Nelder-Mead result: [ 13053.81011963] 'correct': 13054 initial: 10000

   status: 0
  success: True
     njev: 1
     nfev: 3
 hess_inv: array([[1]])
      fun: 1694.98753895812
        x: array([ 10000.])
  message: 'Optimization terminated successfully.'
      jac: array([ 0.])
      nit: 0

FULL OUTPUT using Nelder-Mead METHOD:
  status: 0
    nfev: 63
 success: True
     fun: 3.2179306044608054
       x: array([ 13053.81011963])
 message: 'Optimization terminated successfully.'
     nit: 28

Here is the full script:

def g(x, a, b):
    return np.cos(a*x + b)

def separation(seconds, lat, lon):
    lat, lon, seconds = float(lat), float(lon), float(seconds) # necessary it seems
    place = earth.topos(lat, lon)
    jd = JulianDate(utc=(2016, 3, 9, 0, 0, seconds))
    mpos = place.at(jd).observe(moon).apparent().position.km
    spos = place.at(jd).observe(sun).apparent().position.km
    mlen = np.sqrt((mpos**2).sum())
    slen = np.sqrt((spos**2).sum())
    sepa = ((3600.*180./np.pi) *
            np.arccos(np.dot(mpos, spos)/(mlen*slen)))
    return sepa

from skyfield.api import load, now, JulianDate
import numpy as np
from scipy.optimize import minimize

data = load('de421.bsp')

sun   = data['sun']
earth = data['earth']
moon  = data['moon']

x_init = 0.0
out_g = minimize(g, x_init, args=(1, 1))
print "test result: ", out_g.x, "'correct': ", np.pi-1, "initial: ", x_init    # gives right answer

sec_init = 10000
out_s_def = minimize(separation, sec_init, args=(32.5, 215.1))
print "default result: ", out_s_def.x, "'correct': ", 13054, "initial: ", sec_init

sec_init = 10000
out_s_NM = minimize(separation, sec_init, args=(32.5, 215.1),
                 method = "Nelder-Mead")
print "Nelder-Mead result: ", out_s_NM.x, "'correct': ", 13054, "initial: ", sec_init

print ""
print out_s_def
print ""
print "FULL OUTPUT using Nelder-Mead METHOD:"
print out_s_NM
2 Answers


Your function is piecewise constant (has small-scale "staircase" pattern). It is not everywhere differentiable.

The gradient of the function at the initial guess is zero.

The default BFGS optimizer sees the zero gradient and decides it is a local minimum by its criteria (which are based on assumptions about the input function that are not true in this case, such as differentiability).
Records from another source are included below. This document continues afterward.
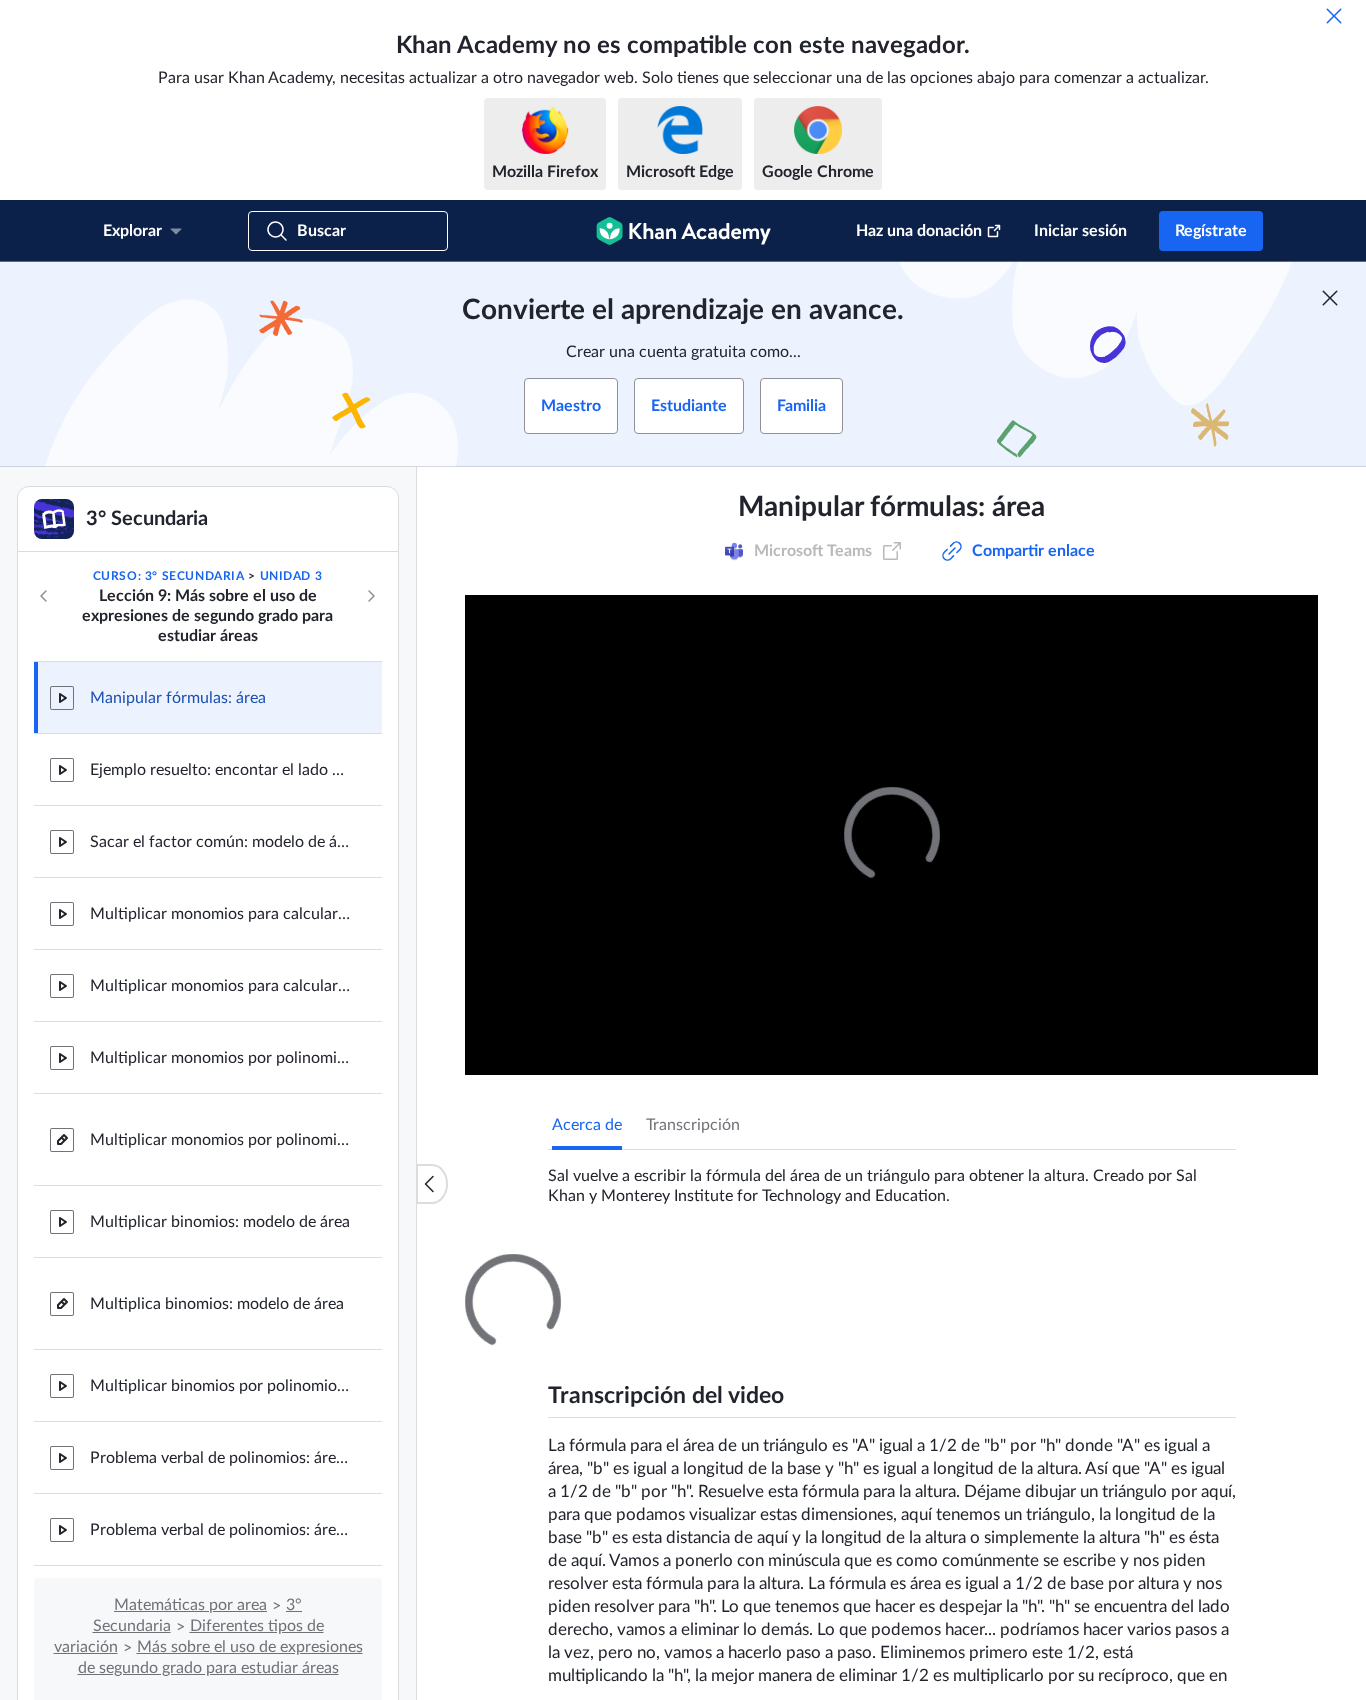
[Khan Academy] (683, 231)
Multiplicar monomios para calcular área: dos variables (220, 986)
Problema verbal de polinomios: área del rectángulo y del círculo (220, 1458)
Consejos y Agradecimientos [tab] (765, 1272)
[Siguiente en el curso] (371, 596)
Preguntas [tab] (607, 1272)
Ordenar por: (986, 1509)
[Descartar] (1334, 16)
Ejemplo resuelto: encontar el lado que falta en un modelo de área (220, 770)
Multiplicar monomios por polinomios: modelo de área (220, 1058)
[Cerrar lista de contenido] (432, 1184)
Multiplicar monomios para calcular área (220, 914)
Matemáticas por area (190, 1605)
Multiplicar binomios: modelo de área (220, 1222)
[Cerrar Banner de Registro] (1330, 298)
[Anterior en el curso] (44, 596)
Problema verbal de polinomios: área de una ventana (220, 1530)
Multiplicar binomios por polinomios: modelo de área (220, 1386)
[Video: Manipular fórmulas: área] (891, 835)
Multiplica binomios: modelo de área (217, 1304)
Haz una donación (919, 231)
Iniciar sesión (1080, 231)
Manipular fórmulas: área (178, 698)
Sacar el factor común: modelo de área (220, 842)
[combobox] (1128, 1509)
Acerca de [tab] (587, 1125)
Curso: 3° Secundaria (169, 576)
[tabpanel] (892, 1178)
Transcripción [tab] (693, 1125)
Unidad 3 (291, 576)
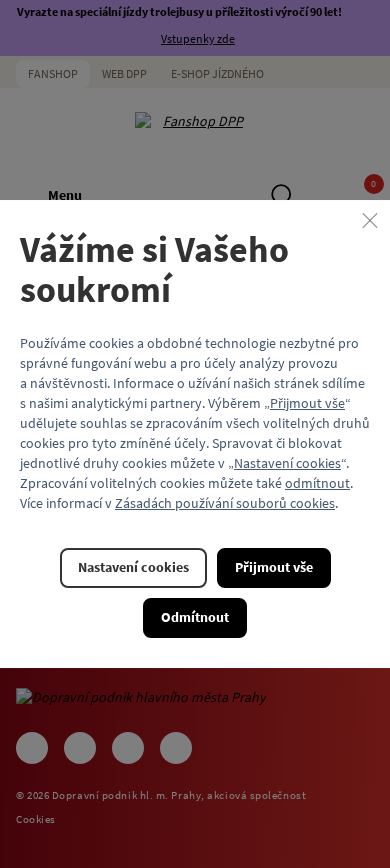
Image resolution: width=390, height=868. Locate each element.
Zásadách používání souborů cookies (225, 503)
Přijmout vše (307, 403)
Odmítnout (195, 617)
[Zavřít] (370, 220)
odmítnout (317, 483)
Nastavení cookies (287, 463)
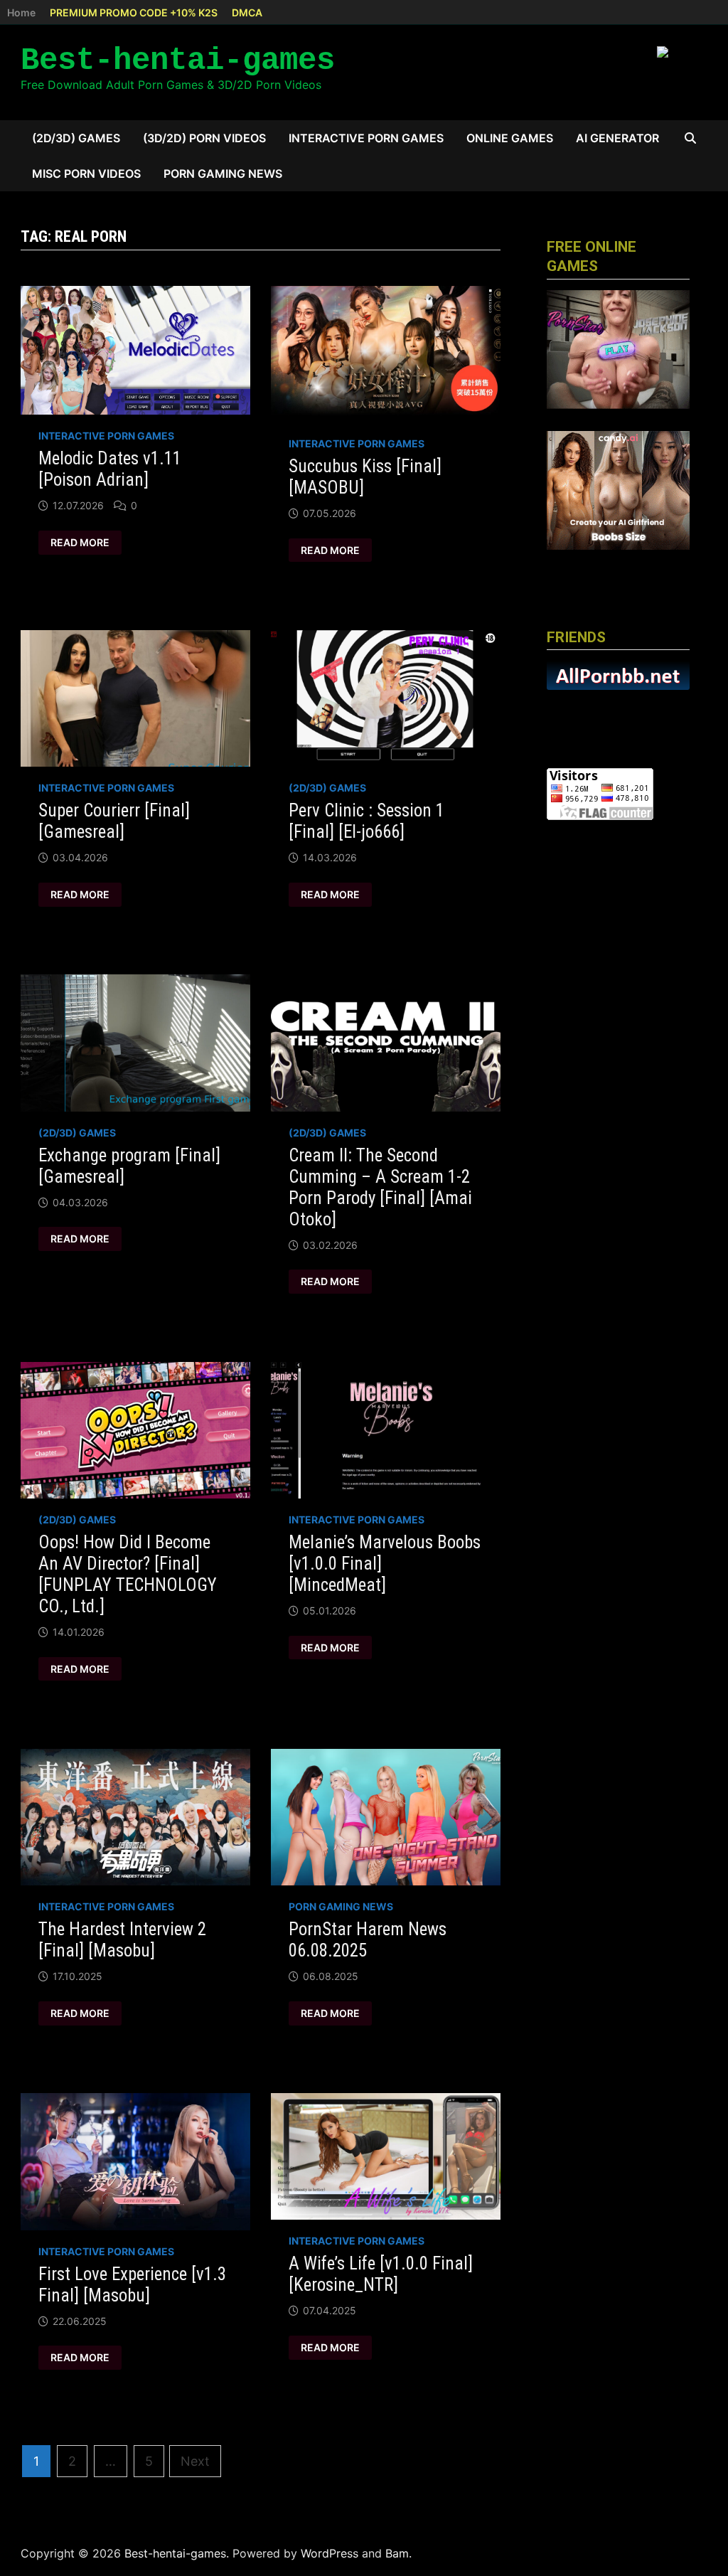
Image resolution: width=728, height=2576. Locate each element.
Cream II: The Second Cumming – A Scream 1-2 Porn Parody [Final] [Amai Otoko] (380, 1187)
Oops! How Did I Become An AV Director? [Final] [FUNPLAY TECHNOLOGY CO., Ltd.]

Basically, the exactly flat regions bomb the optimizer. The optimizer probes the function in the small exactly flat region around the initial point, where everything looks like the function is just a constant, so it thinks you gave it a constant function. Because your function is not differentiable everywhere, it is possible that almost all initial points are inside such flat regions, so that this can happen without bad luck in the choice of the initial point.

Note also that Nelder-Mead is not immune to this --- it just happens its initial simplex is larger than the size of the staircase, so it probes the function around a larger spot. If the initial simplex would be smaller than the staircase size, the optimizer would behave similarly as BFGS.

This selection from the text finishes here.